This is an archive of the discontinued LLVM Phabricator instance.

Fix a stack overflow in ScalarEvolution.
ClosedPublic

Authored by jreiffers on Jul 14 2022, 2:06 AM.

Details

Summary

Unfortunately, this overflow is extremely hard to reproduce reliably (in fact, I was unable to do so). The issue is that:

  • getOperandsToCreate sometimes skips creating an SCEV for the LHS
  • then, createSCEV is called for the BinaryOp
  • ... which calls getNoWrapFlagsFromUB
  • ... which under certain circumstances calls isSCEVExprNeverPoison
  • ... which under certain circumstances requires the SCEVs of all operands

For certain deep dependency trees, this causes a stack overflow.

Diff Detail

Event Timeline

jreiffers created this revision.Jul 14 2022, 2:06 AM
Herald added a project: Restricted Project. · View Herald TranscriptJul 14 2022, 2:06 AM
jreiffers requested review of this revision.Jul 14 2022, 2:06 AM
Herald added a project: Restricted Project. · View Herald TranscriptJul 14 2022, 2:06 AM
nikic added a subscriber: nikic.

Before doing something like this, we should evaluate compile-time impact of dropping this optimization entirely.

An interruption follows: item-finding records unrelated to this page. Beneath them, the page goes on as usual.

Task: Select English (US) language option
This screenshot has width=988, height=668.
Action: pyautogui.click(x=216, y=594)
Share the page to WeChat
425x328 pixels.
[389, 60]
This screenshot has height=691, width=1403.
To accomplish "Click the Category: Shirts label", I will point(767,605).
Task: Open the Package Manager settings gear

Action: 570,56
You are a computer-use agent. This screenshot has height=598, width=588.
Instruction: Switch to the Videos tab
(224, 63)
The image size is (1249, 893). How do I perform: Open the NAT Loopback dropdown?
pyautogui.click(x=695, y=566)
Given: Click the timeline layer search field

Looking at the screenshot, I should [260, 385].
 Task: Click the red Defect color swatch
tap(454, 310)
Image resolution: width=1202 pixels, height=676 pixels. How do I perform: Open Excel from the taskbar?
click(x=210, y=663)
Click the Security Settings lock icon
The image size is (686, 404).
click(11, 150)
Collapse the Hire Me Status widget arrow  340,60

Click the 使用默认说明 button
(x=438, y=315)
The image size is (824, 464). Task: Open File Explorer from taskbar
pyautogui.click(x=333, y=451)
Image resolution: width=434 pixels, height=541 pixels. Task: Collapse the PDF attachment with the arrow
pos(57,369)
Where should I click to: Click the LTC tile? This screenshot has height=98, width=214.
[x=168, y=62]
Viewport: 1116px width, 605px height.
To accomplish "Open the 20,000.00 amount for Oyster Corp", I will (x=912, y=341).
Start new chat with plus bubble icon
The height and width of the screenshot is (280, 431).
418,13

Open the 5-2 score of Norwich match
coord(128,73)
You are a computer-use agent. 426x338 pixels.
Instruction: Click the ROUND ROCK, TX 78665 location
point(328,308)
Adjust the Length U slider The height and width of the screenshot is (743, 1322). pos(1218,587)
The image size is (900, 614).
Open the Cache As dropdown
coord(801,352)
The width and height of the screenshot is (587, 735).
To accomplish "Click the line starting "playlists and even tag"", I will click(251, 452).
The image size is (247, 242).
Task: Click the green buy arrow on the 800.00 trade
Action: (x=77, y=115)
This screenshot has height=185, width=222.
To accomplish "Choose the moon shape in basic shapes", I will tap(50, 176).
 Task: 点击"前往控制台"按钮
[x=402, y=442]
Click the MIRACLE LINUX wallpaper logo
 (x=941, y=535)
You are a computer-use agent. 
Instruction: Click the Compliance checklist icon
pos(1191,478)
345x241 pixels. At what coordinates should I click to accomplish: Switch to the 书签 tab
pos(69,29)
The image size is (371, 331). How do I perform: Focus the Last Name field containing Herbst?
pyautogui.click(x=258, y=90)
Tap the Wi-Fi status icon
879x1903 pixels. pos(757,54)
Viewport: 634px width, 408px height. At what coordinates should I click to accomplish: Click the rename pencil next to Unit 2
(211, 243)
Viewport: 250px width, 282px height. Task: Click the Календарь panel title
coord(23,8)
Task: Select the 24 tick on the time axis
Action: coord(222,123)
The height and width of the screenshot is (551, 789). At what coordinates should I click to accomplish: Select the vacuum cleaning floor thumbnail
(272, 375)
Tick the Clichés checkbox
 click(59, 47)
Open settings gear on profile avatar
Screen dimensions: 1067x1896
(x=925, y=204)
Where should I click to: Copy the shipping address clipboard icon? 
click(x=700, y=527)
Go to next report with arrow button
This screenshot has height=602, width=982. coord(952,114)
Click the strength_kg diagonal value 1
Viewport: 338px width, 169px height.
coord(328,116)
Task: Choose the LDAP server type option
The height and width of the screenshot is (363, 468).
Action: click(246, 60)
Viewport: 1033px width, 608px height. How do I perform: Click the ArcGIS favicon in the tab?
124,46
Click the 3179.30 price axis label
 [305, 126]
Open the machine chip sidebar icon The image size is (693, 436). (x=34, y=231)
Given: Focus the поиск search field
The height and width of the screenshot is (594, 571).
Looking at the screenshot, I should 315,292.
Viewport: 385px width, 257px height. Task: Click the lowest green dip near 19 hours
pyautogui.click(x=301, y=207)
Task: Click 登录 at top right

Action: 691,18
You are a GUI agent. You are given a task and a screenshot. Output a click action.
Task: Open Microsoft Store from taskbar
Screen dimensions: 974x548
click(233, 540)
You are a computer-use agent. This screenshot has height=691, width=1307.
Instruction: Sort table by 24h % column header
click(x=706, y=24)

jreiffers added a comment.EditedJul 14 2022, 2:17 AM

Before doing something like this, we should evaluate compile-time impact of dropping this optimization entirely.

Happy to do that. programUndefinedIfPoison looks fairly expensive on its own. I'm fairly new to this project, do you have a pointer what to run? Also, unfortunately some tests appear to depend on this optimization.

It would also be great if I could drop the optimization in a follow-up, since this bug is currently causing production issues for us (and I'm not sure how long the tests will take to fix).

fhahn added a comment.Jul 14 2022, 8:35 AM

Before doing something like this, we should evaluate compile-time impact of dropping this optimization entirely.

Happy to do that. programUndefinedIfPoison looks fairly expensive on its own. I'm fairly new to this project, do you have a pointer what to run? Also, unfortunately some tests appear to depend on this optimization.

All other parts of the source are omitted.